**Instructions to follow:** State how many lines in the records below contain the word "computer". Nothing else is needed.

═════ Provided entries

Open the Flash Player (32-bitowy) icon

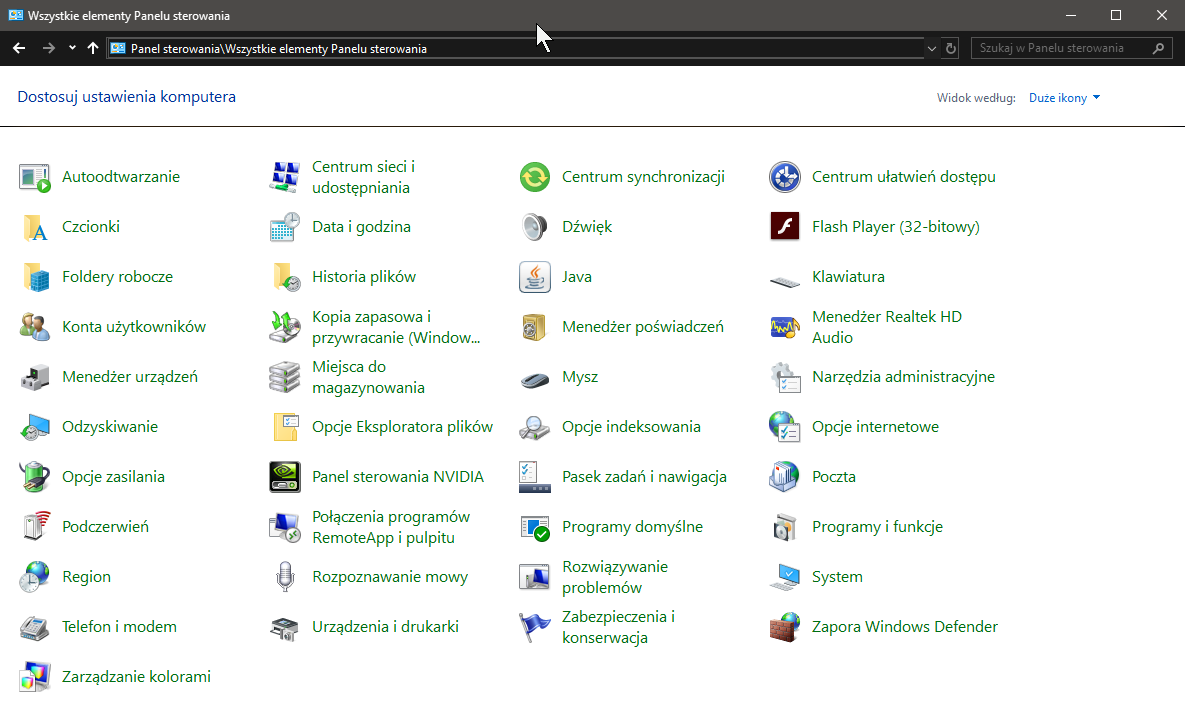785,227
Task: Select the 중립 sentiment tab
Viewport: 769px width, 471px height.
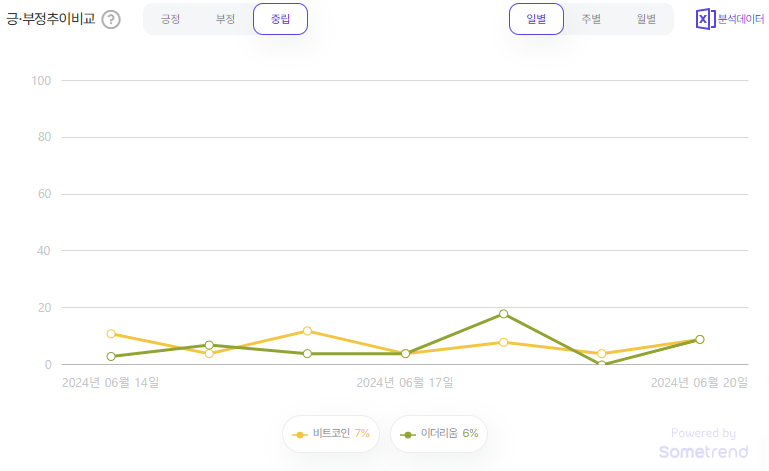Action: click(x=281, y=19)
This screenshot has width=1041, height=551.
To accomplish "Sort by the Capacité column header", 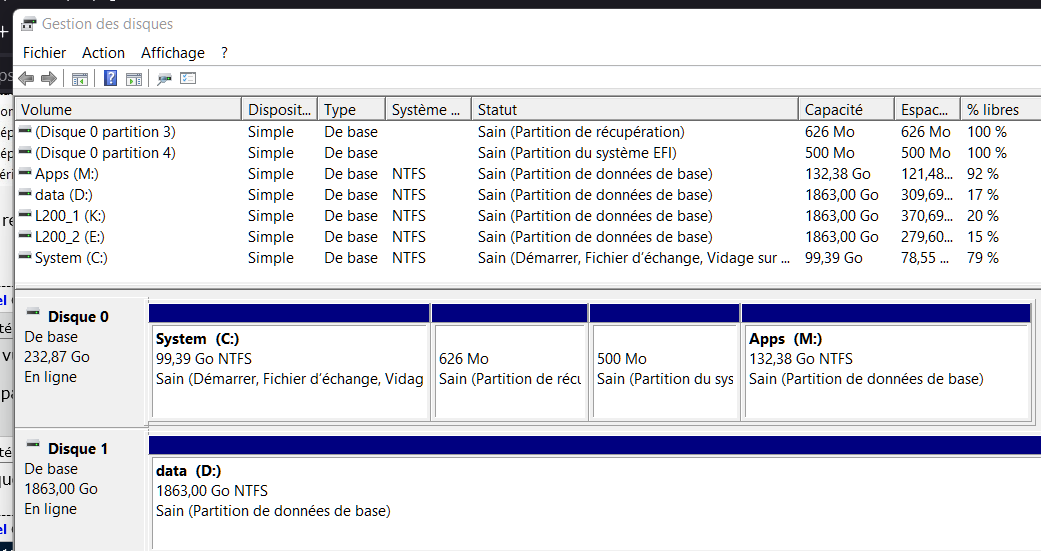I will point(833,110).
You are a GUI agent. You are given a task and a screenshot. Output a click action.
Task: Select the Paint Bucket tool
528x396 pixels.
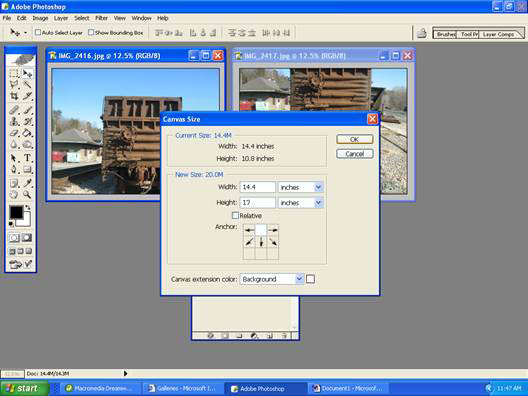[x=27, y=133]
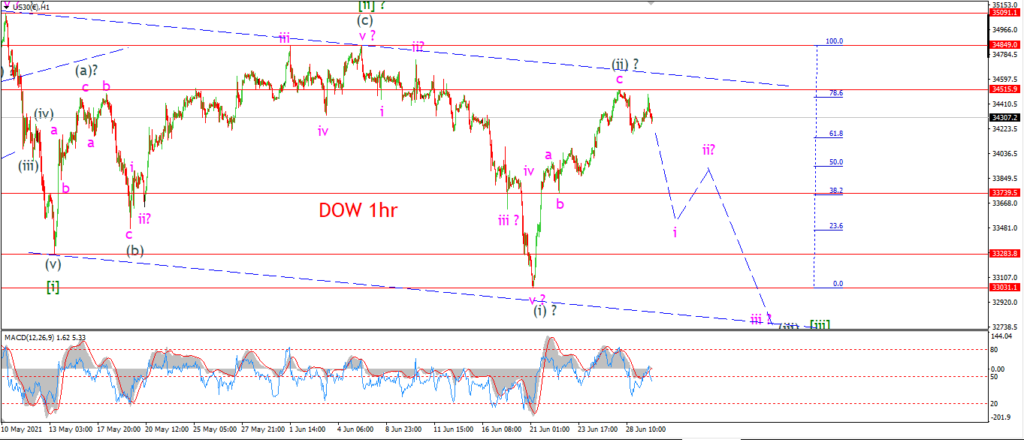Select the green [iii] label at bottom right
Image resolution: width=1024 pixels, height=440 pixels.
(820, 324)
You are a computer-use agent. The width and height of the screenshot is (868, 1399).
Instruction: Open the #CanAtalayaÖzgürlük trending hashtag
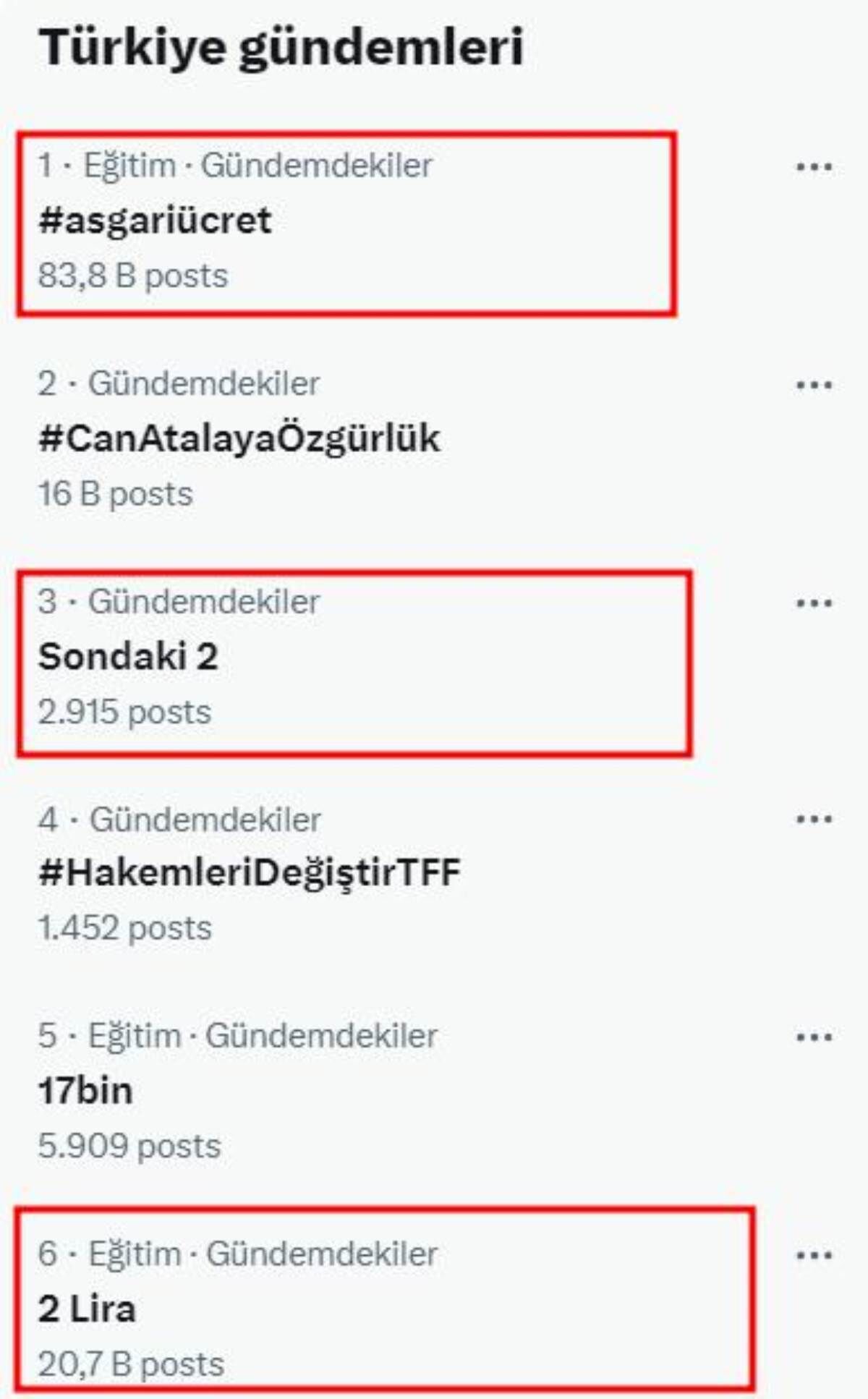click(239, 438)
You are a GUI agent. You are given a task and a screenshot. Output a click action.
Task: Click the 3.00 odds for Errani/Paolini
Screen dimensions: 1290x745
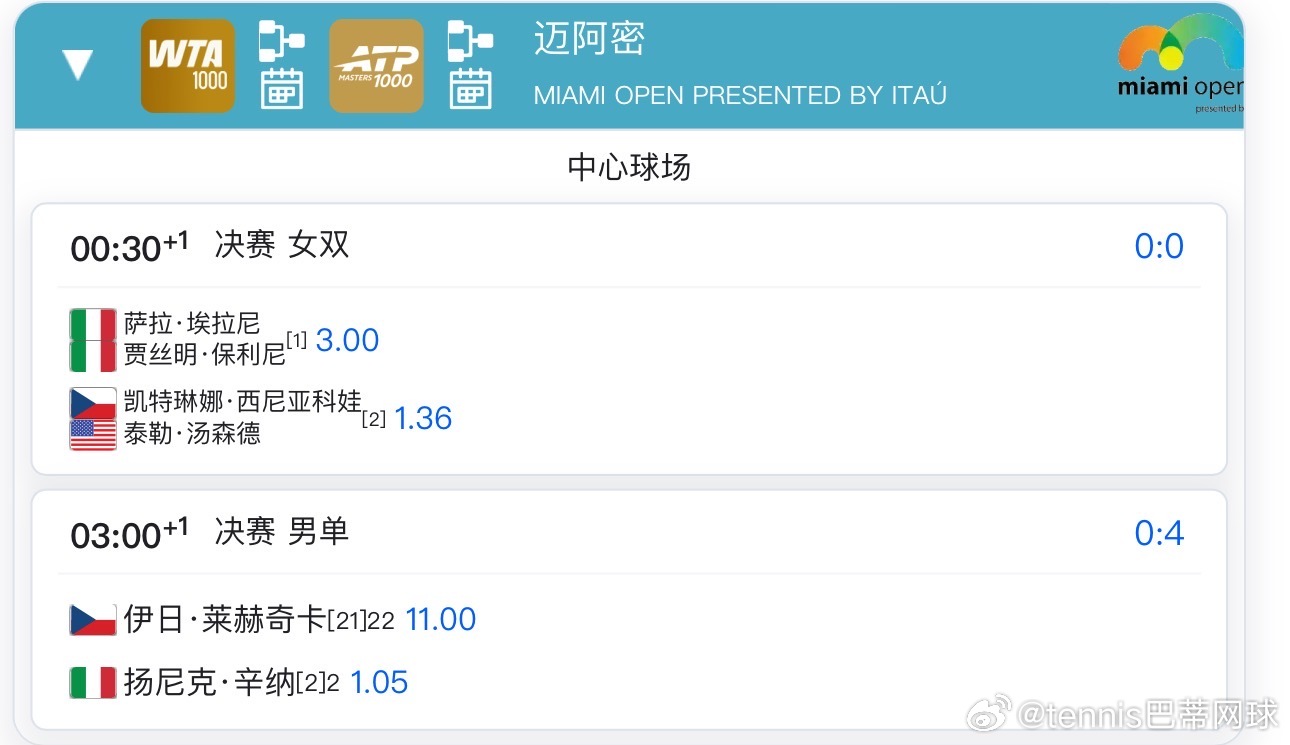click(347, 340)
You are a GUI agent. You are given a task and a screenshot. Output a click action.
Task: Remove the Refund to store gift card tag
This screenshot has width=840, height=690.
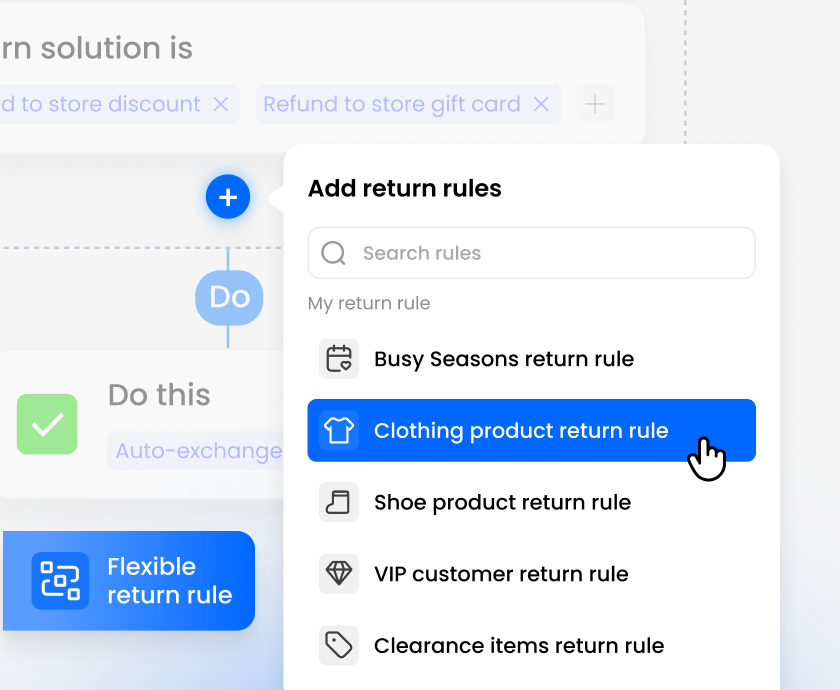point(541,104)
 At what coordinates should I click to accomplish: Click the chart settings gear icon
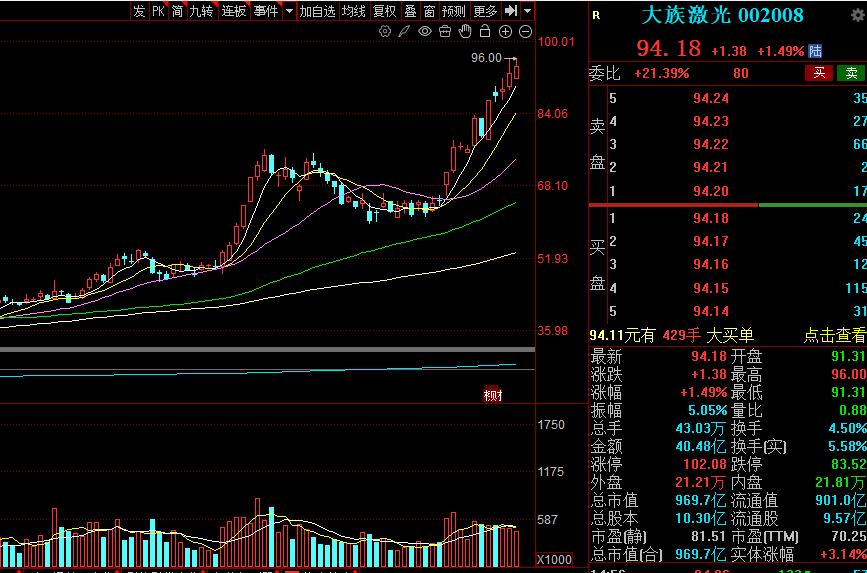click(385, 32)
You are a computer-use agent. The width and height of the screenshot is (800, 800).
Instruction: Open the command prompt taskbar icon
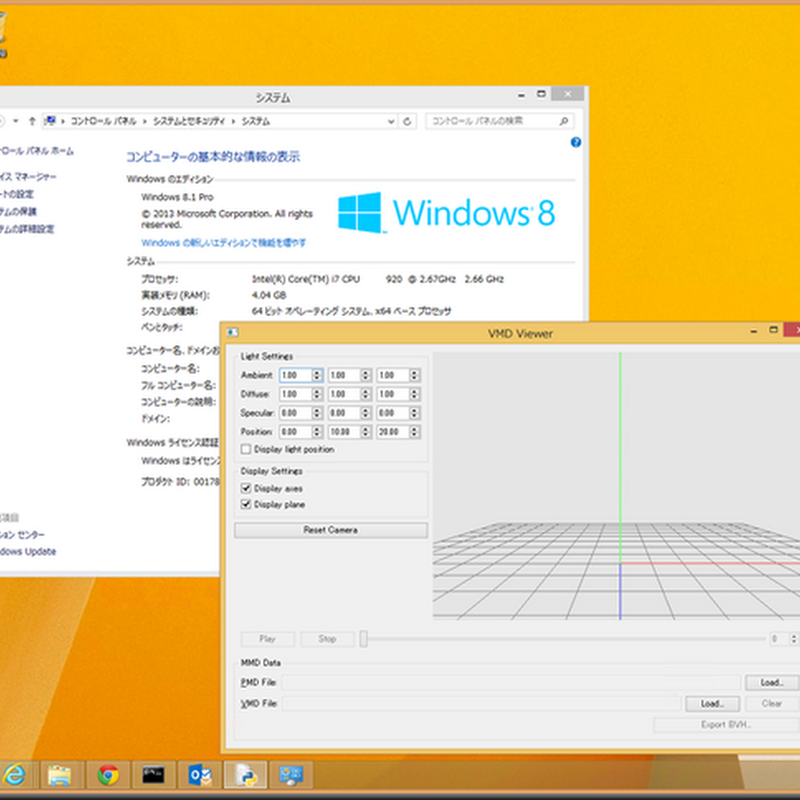click(153, 774)
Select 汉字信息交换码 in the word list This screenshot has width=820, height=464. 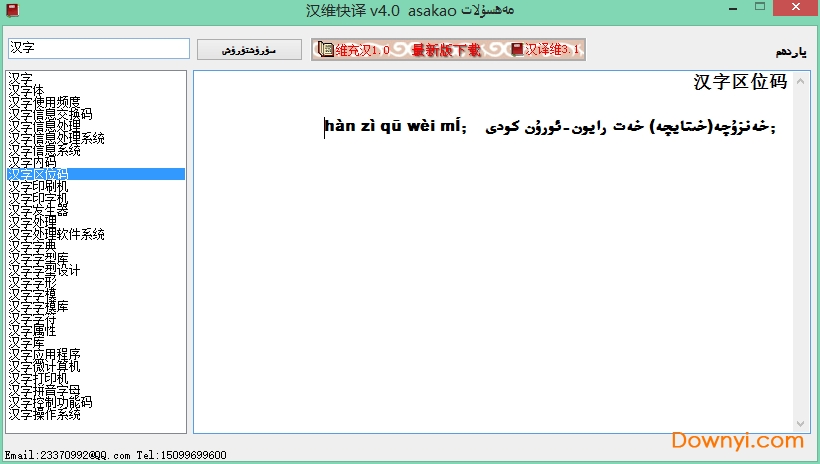point(50,114)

══════════

**Answer to this problem:** 2